Feeling too dependent on AI? 5 ways to keep your brain sharp



Pull up a chatbot. Type a question. Get an answer. It's never been easier to skip the hard parts of thinking — and that ease might be costing us more than we realize.

As AI embeds itself deeper into everyday work, researchers are quietly sounding an alarm: heavy reliance on these tools is deskilling workers. Nearly half of employees surveyed by Workday last year feared AI would erode their critical thinking over time. It's not an unreasonable fear.

"Are we getting too dependent — and does that mean we're getting dumber as a result?" asked Anurag Dhingra, a senior vice president at Cisco. It's the question every major technological revolution eventually forces us to ask.

The answer, thankfully, isn't a simple yes.

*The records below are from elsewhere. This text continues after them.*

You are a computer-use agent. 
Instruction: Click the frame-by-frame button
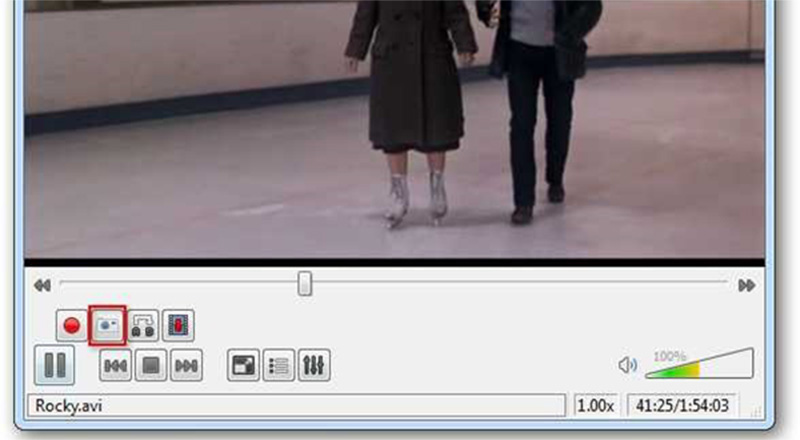click(x=178, y=325)
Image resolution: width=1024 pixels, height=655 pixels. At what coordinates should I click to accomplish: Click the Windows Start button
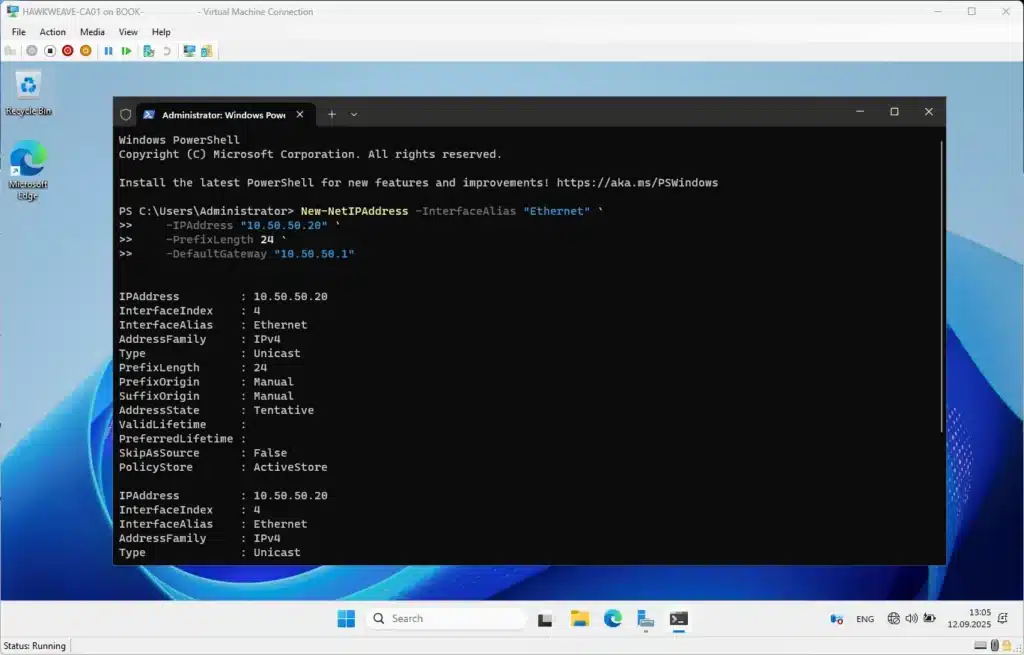pos(346,619)
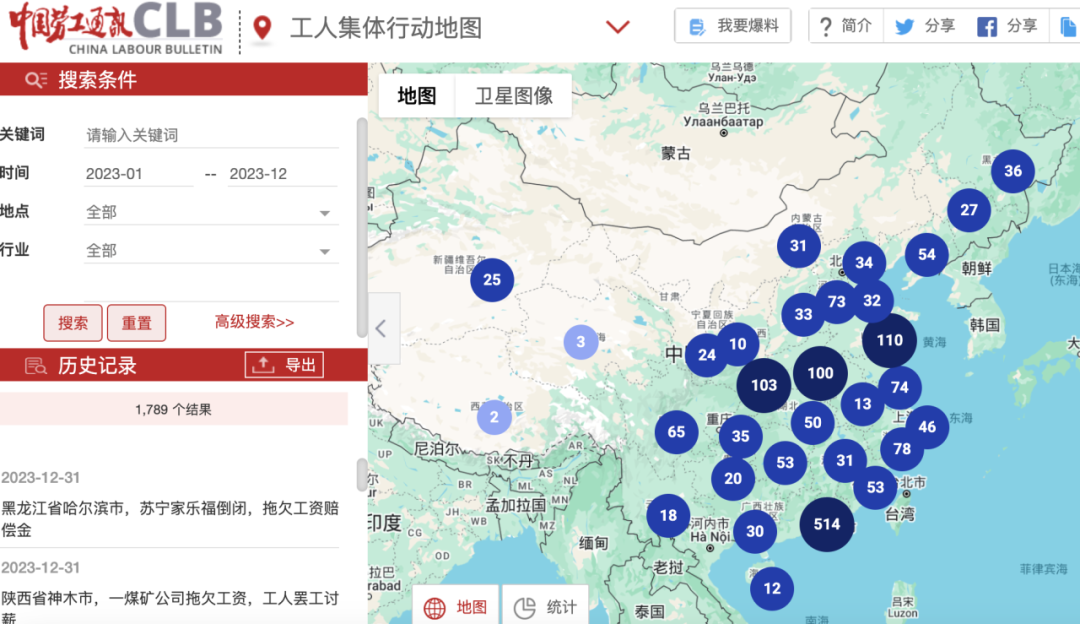Switch to 卫星图像 satellite view
Screen dimensions: 1080x624
[513, 96]
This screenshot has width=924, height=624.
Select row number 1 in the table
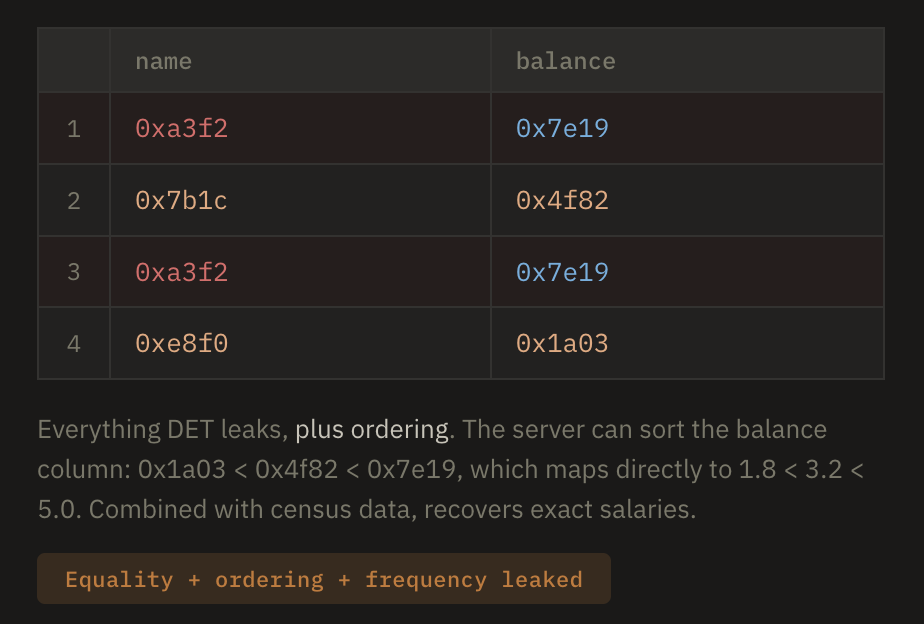tap(73, 129)
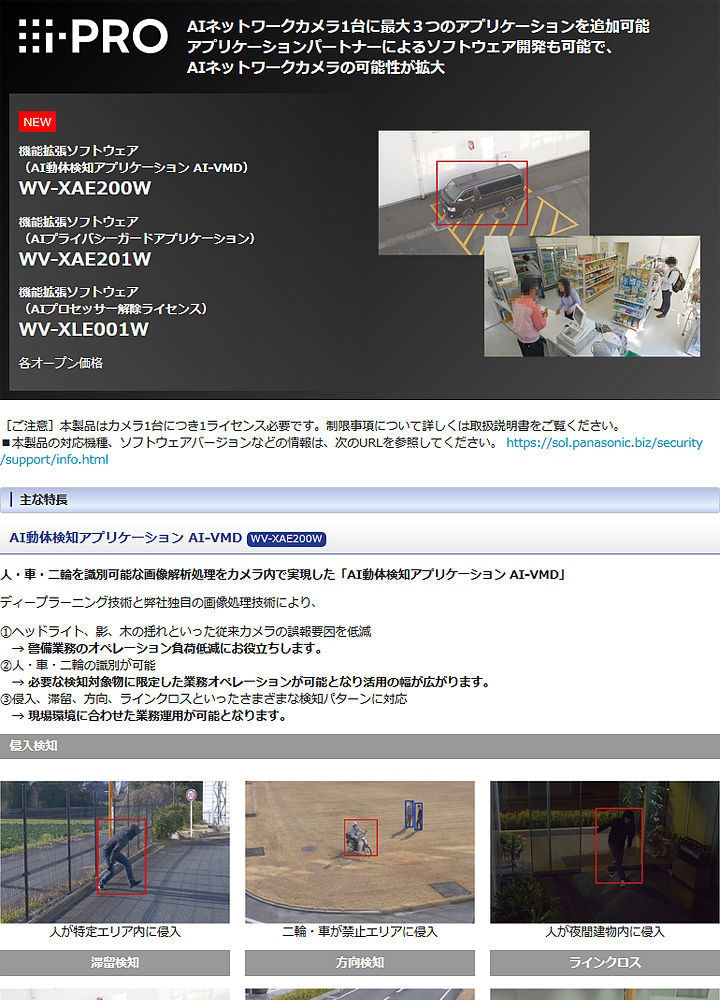Open the motorcycle in prohibited area thumbnail
Image resolution: width=720 pixels, height=1000 pixels.
coord(359,852)
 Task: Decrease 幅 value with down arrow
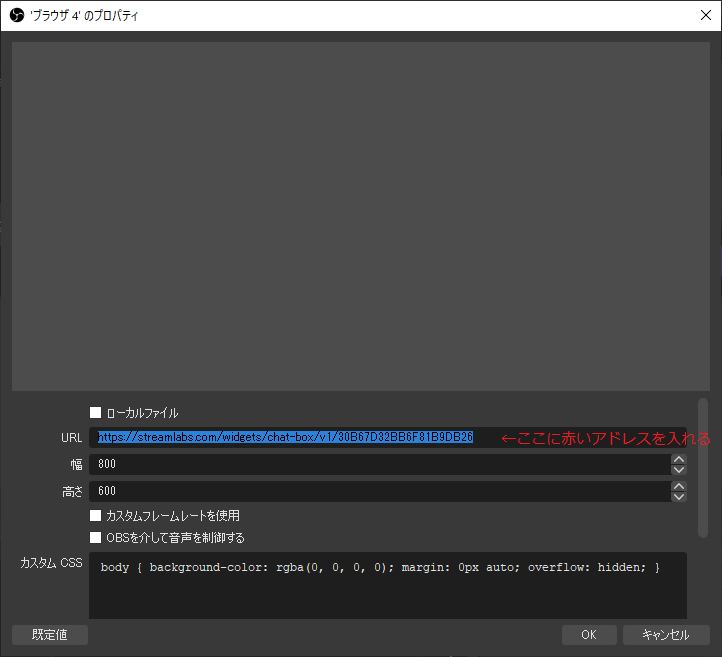click(679, 470)
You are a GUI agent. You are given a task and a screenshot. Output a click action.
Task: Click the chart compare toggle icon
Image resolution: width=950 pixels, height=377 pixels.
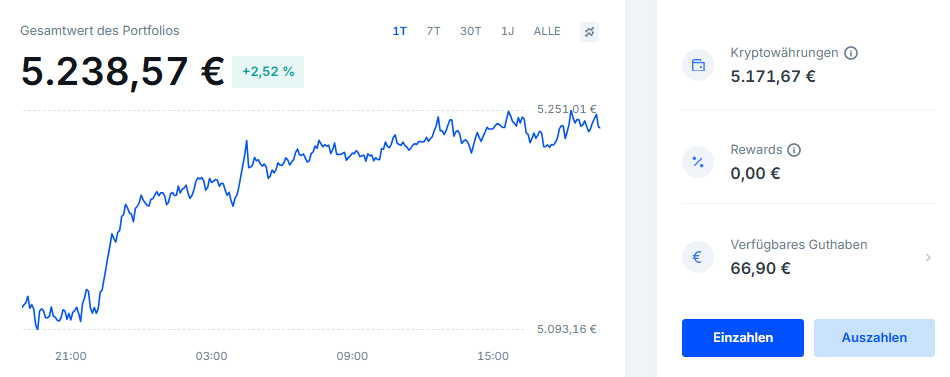pos(589,32)
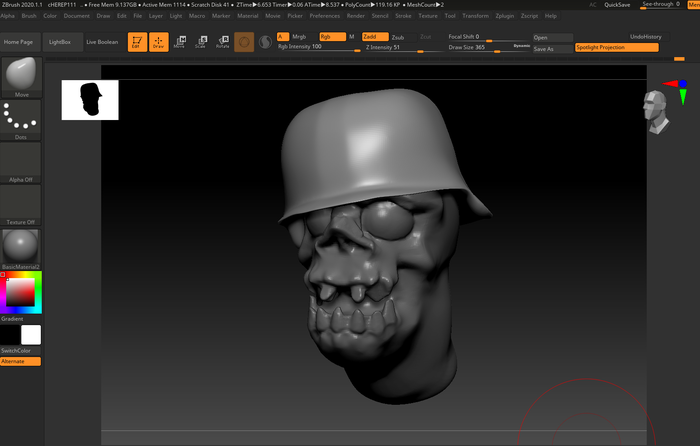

Dr. Majid Fotuhi, a Johns Hopkins professor who studies neuroplasticity, draws a crucial distinction: passive reliance on AI weakens the mind, but active engagement with it can actually strengthen it. The difference lies entirely in how you use it.

So what does smart AI use actually look like? Experts across neuroscience, academia, and business point to a few core habits.

Go deep, not wide. Dhingra says investing real time in understanding a subject — not just skimming AI summaries of it — keeps critical thinking sharp. Gloria Mark, a professor at UC Irvine, echoes this: read long-form material, take courses that demand sustained focus, and resist "the path of least resistance." The goal is to stay in the loop, not opt out of it.

Write your draft first. Before opening any AI tool, get your own thinking down. Strategy leader Geetha Rajan always writes a first draft before using AI to pressure-test it. EY's Joe Depa tells his teams the same thing — draft it yourself, then use AI to refine and challenge. The point isn't to avoid AI; it's to make sure your ideas come first.

Make it argue with you. Vivienne Ming, chief scientist at the Possibility Institute, calls this "productive friction." Feed AI your argument and ask what you're missing, what the strongest countercase is, where you're wrong. That kind of friction is the opposite of intellectual laziness — it's a workout.

Slow down before you prompt. Most people use AI like a search engine, firing off questions and accepting whatever comes back. Jacob Sherson, a professor at Aarhus University, recommends a different approach: frame your problem carefully first, then use AI to generate multiple options, compare them, and actively critique each one. "If you only review one output," he says, "you are not evaluating — you are accepting."

Explain it back without looking. The clearest test of whether AI helped you think or just think for you? Close the screen and explain the reasoning out loud. Ming calls the failure mode here a "competence illusion" — AI-generated work that feels like your own, even when you couldn't reproduce it. If you can teach the idea, it's yours. If you can only recite it, it isn't.

The brain, like any muscle, weakens without use. The goal isn't to avoid AI — it's to make sure you're still the one doing the thinking.